In questo contesto è fondamentale che i contribuenti siano consapevoli dei loro diritti. Per esempio, tutti devono sapere che esiste un Nomenclatore tariffario (licenziato dal DM 329 del 1999 come modificato dal DM 21 maggio 2001, n. 296 e dal DM 18 maggio 2001, n. 279) che contiene l’elenco di tutte le protesi, i presidi, i dispositivi di assistenza che il Sistema Sanitario ha l’obbligo di garantire gratuitamente a una nutrita categoria di soggetti: invalidi civili e di guerra, sordomuti, minori con invalidità permanente, individui con invalidità superiore al 33 per cento in attesa dell’esito di una visita della Commissione Asl, pazienti vittime di amputazioni, mastectomia, tracheotomia, laringectomia, incontinenti o portatori di catetere.

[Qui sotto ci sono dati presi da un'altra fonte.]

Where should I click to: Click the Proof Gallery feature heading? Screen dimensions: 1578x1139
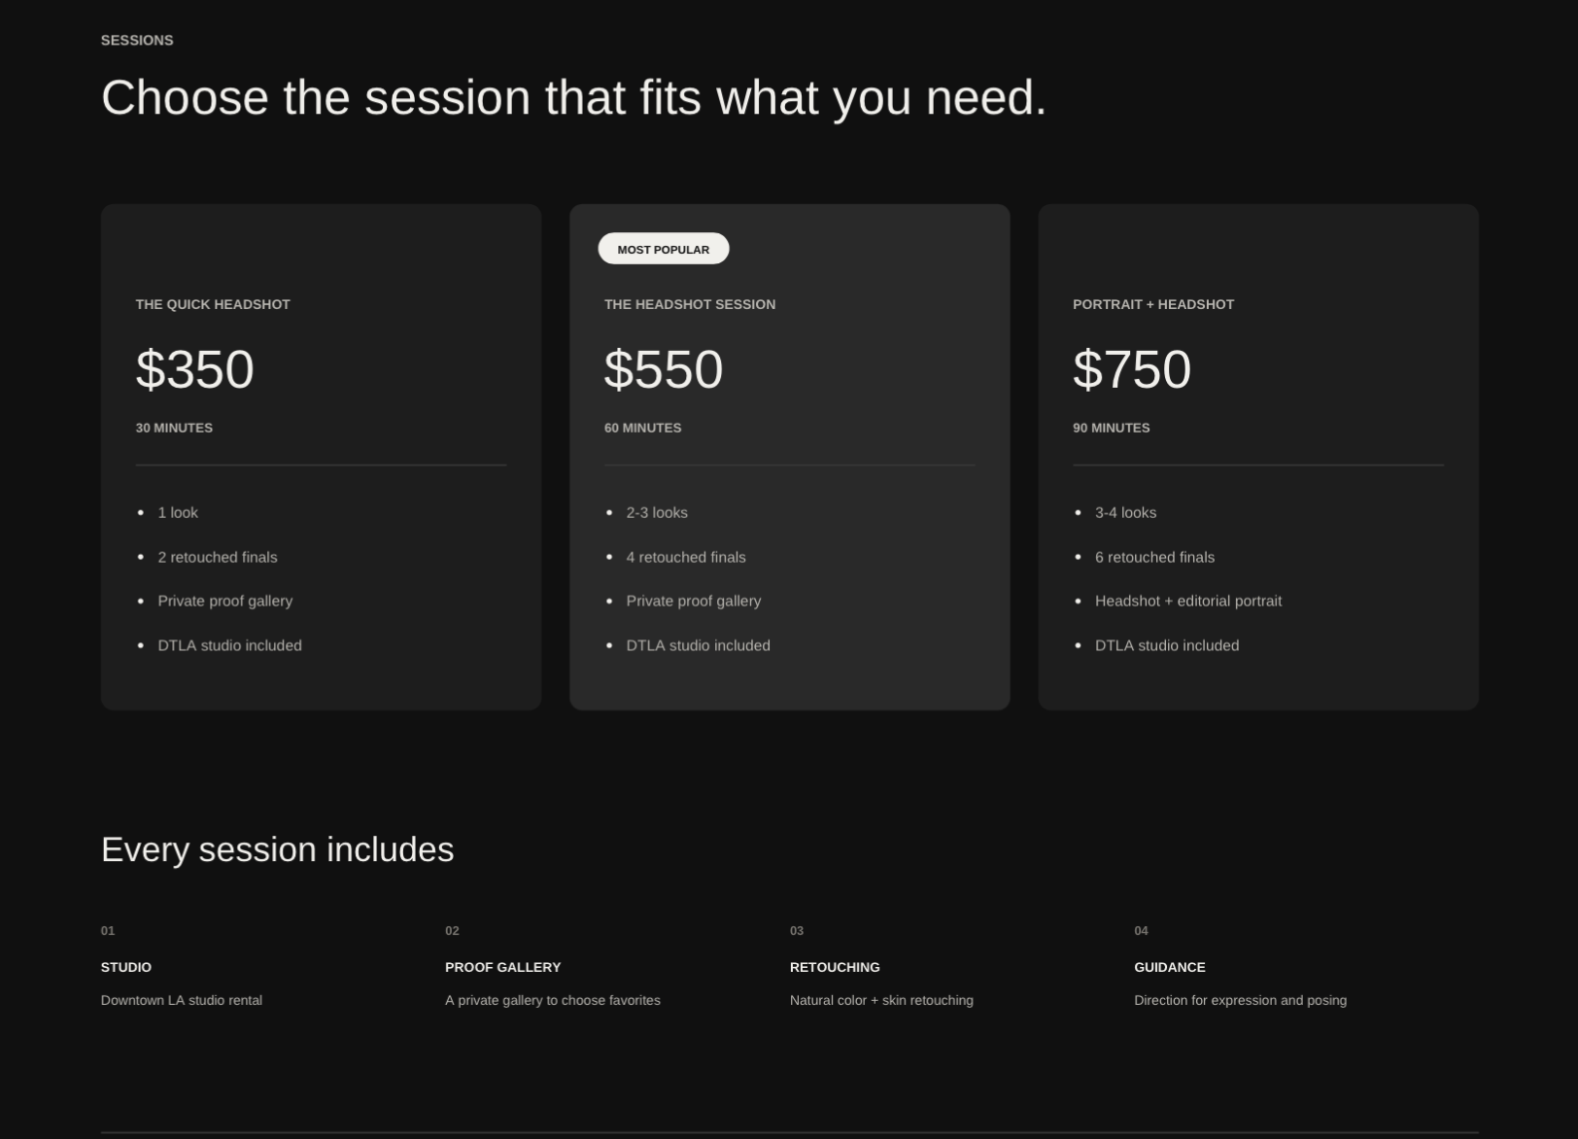coord(503,967)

Costoro, e molti altri indicati nell’elenco, una volta inoltrata la prescrizione medica all’Asl competente, hanno diritto di ricevere il sussidio di cui necessitano o dall’Asl stessa o da fornitori privati di propria fiducia entro venti giorni. Se la risposta non arriva, vale il principio del silenzio assenso. Ma c’è di più. Se un determinato strumento non è previsto dal nomenclatore, ma è assimilabile a uno di quelli presenti nella lista, l’Asl dovrà pagare il relativo costo fino a concorrenza di quello ufficialmente contemplato dal nomenclatore. In conclusione, non deve passare il messaggio, sbagliato, che solo la caritatevole bontà di cuore di qualche associazione privata possa fornire l’assistenza e le cure che lo Stato deve fornire gratuitamente agli indigenti a mente dell’articolo 32 della Costituzione.